Clouds of Pollution Block Sunlight


The sun is fading above cities around the world as thick clouds of pollution prevent its rays from reaching the ground, says a new report by the United Nations Environment Programme (UNEP).  The dirty brown haze, sometimes three-kilometers thick, stretches from the Arabian Peninsula to China and the western Pacific Ocean.

The clouds have blocked up to 25 percent of sunlight in Karachi, New Delhi, Shanghai and Beijing.  Guangzhou, in southern China, is among several cities to have recorded a more than 20 percent reduction in sunlight since the 1970s, says the Atmospheric Brown Clouds (ABC) report.

Other megacities threatened by brown clouds include Bangkok, Beijing, Cairo, Dhaka, Karachi, Kolkata, Lagos, Mumbai, New Delhi, Seoul, Shanghai, Shenzhen and Tehran.   The clouds are also found in parts of Europe and on the Eastern seaboard of the United States but are less dangerous because winter rains and snow wash them away.

The giant brown haze comes from a mix of ozone, black carbon and soot particles released by coal-fired power plants, wood-burning stoves, burning fields and vehicles on the road.  It contains a variety of aerosols, carcinogens and tiny particles that have been linked to respiratory diseases and cardio-vascular problems.   According to the UN report, the toxic material could kill 340,000 people n China and India every year.

The toxic clouds also threaten the massive Hindu Kush-Himalaya-Tibetan glaciers.  “If the current rate of retreat continues unabated, these glaciers and snow packs are expected to shrink by as much as 75 percent before the year 2050,” says the report.

China’s glaciers have already shrunk five percent since the 1950s.  Some in India retreat at a rate of 10 to 25 meters each year.  One explanation is that the snow and ice on the glaciers reflect less solar radiation because they are exposed to black carbon from the brown clouds.
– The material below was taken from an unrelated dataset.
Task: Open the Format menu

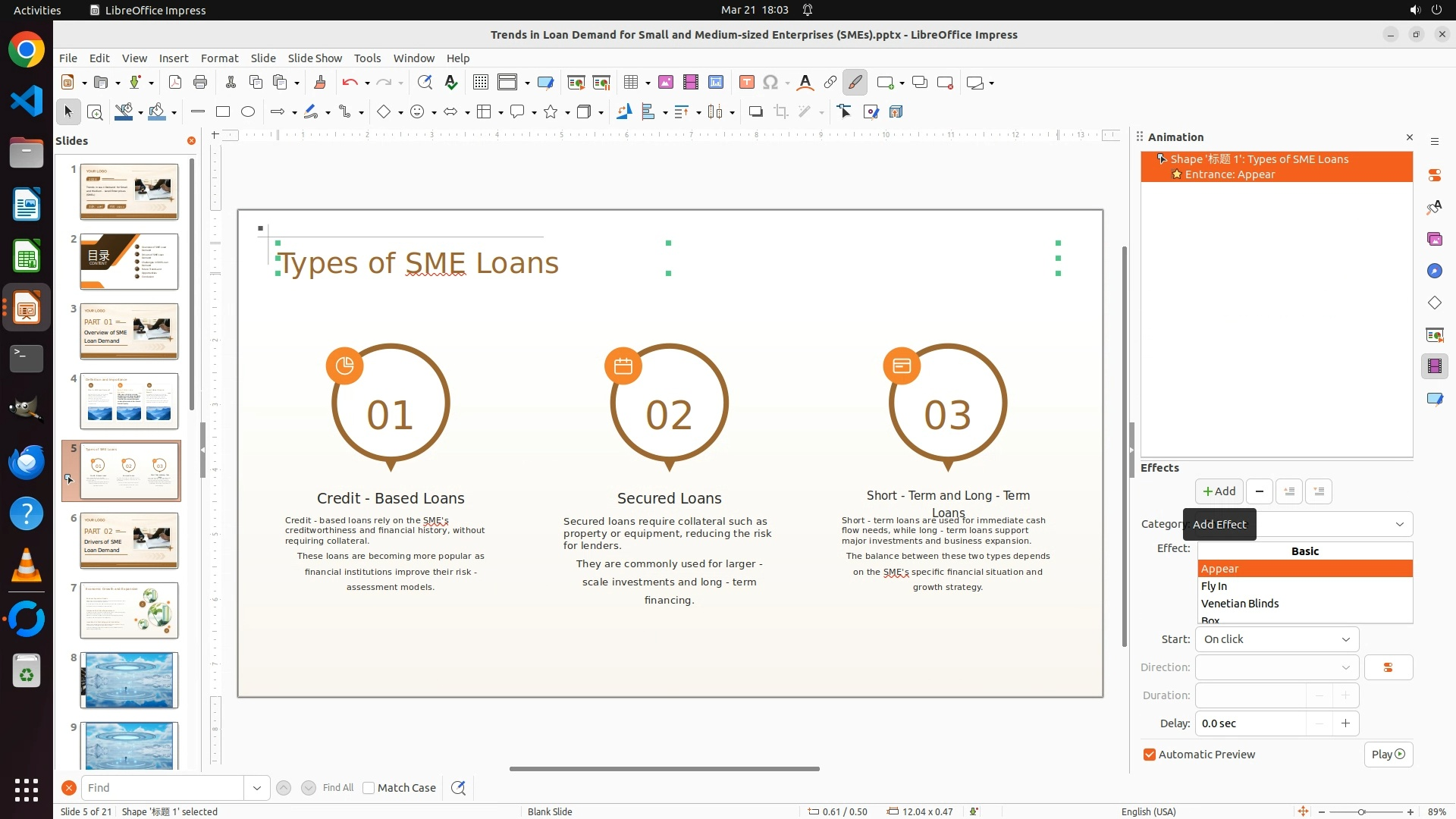Action: [219, 58]
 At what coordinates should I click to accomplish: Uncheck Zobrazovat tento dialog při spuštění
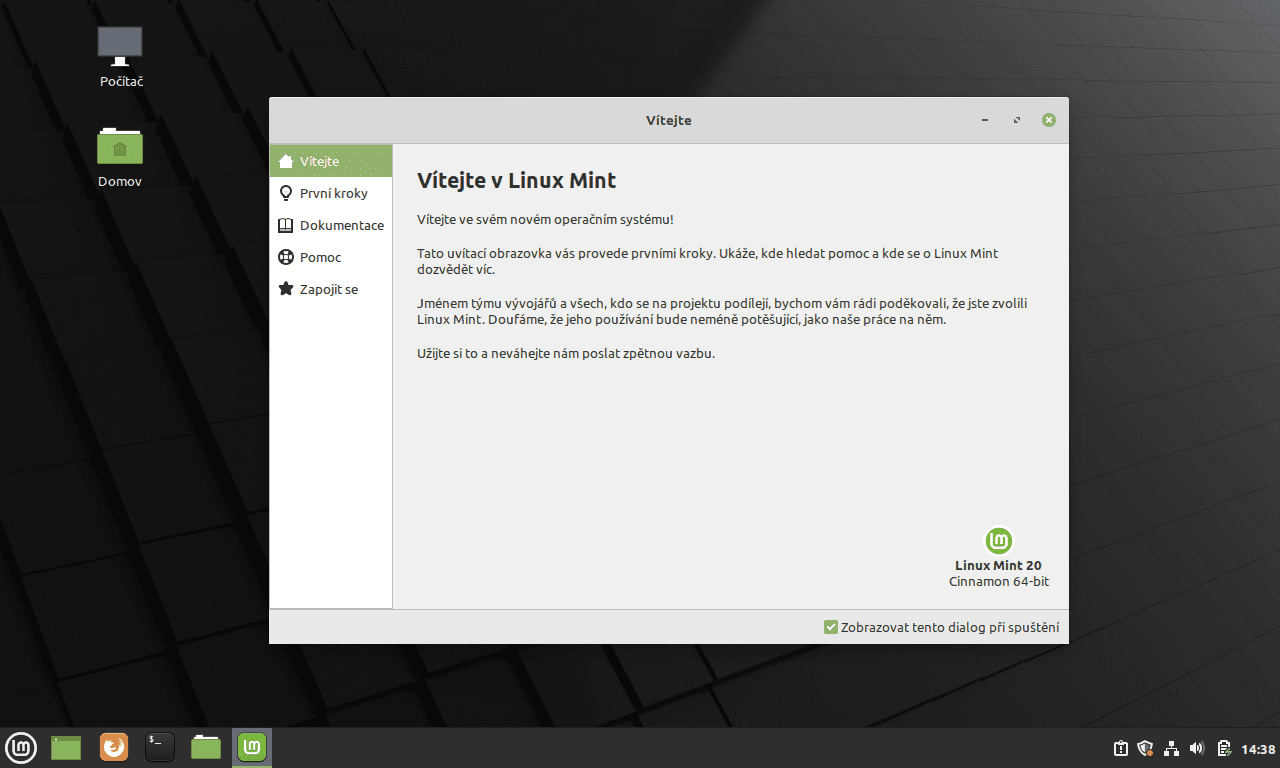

And the glaciers’ disappearance could threaten water supplies to millions of people who depend on rivers to drink and irrigate their crops.  The Ganges River basin in India, for instance, is home to over 400 million people and irrigates 40 percent of the country’s croplands.  The clouds are also reducing rainfall which could aggravate the recent rise in food prices.

The team of scientists commissioned by UNEP to study the “atmospheric brown clouds” has been doing so since 2002 and do not pretend to have found all the answers to this environmental nightmare.  “The science of ABCs, woven with the science of greenhouse gases, is not simple and may be behind some highly complex warming and cooling patterns witnessed on continents and in different regions of specific countries,” they write in the report.

In fact, the brown clouds may alter the traditional climate change scenario. On the one hand, they are filled with black carbon and soot particles that absorb sunlight and heat the air and other gases.   On the other hand, they contain other particles, such as sulfates, that reflect sunlight and cool the earth’s surface.  In effect, the clouds may be dampening the rise in global temperatures by 20 to 80 percent, say the scientists.

By including “atmospheric brown clouds” in the mix of reasons why climate change is taking place so rapidly on Earth, scientists have provided more reason to combat the origins of air pollution.  They have also highlighted that air pollutants do not just hover above their point of origin.  Clouds glide with the wind and masses of toxic particles can just as easily move across continents in three to four days, says the Associated Press.  Enough time to convince anyone that hiding in a bubble is no longer an available option on planet Earth.